= Niklas Eklund =

Swedish classical trumpeter (1969–2025)

Niklas Eklund (1969 – 10 April 2025) was a Swedish trumpeter.

==Life and career==
Eklund was born in Gothenburg in 1969 into a musical family; his father, Bengt, was a noted trumpeter and conductor. Eklund studied with his father, as well as at the School of Music and Musicology of the University of Gothenburg.

Further studies took place under the tutelage of Edward H. Tarr at the Schola Cantorum Basiliensis.
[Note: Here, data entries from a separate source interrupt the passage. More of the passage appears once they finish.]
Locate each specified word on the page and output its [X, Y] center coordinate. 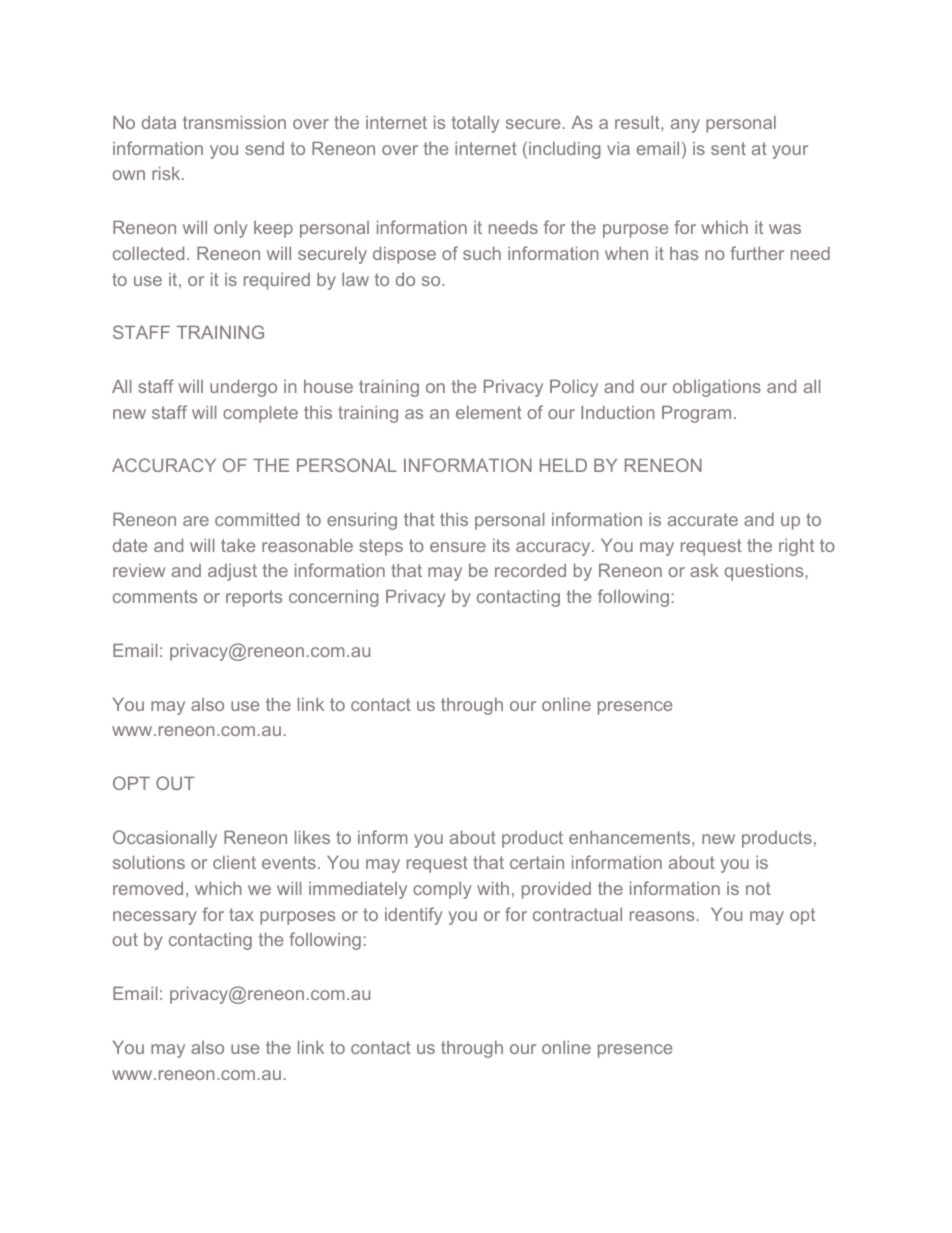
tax [241, 914]
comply [442, 890]
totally [476, 124]
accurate [703, 519]
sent [728, 148]
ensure [458, 547]
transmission [234, 122]
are [196, 521]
After five years as solo trumpeter with the Basel Radio Symphony Orchestra, Eklund left the orchestra in the autumn of 1996 to pursue a solo career, during which he collaborated with many leading musicians and conductors, including Cecilia Bartoli, Zubin Mehta, John Eliot Gardiner, Heinz Holliger, András Schiff, John Foster, Iván Fischer and Gustav Leonhardt.

In 1996, Eklund won first prize at the first Altenburg International Baroque Trumpet competition, held in Bad Säckingen, Germany.

As a specialist on the notoriously difficult baroque trumpet, he demonstrated exceptional interpretive skill coupled with a high degree of control and precision. Christopher Martin, Principal Trumpet of the New York Philharmonic, says: "Niklas Eklund's Art of the Baroque Trumpet series [on Naxos], is the most lyrically gorgeous trumpet playing you'll ever hear."

Eklund played an extensive part in the "Bach Pilgrimage" series of performances and recordings directed by Sir John Eliot Gardiner (available on Deutsche Grammophon Archiv CDs), beginning in the year 2000. Besides giving concerts in Sweden and Europe, Eklund appeared as a guest performer and teacher in the USA, Australia, the Ukraine, Russia and New Zealand (condensed from the artist's website).

Eklund died on 10 April 2025, at the age of 56.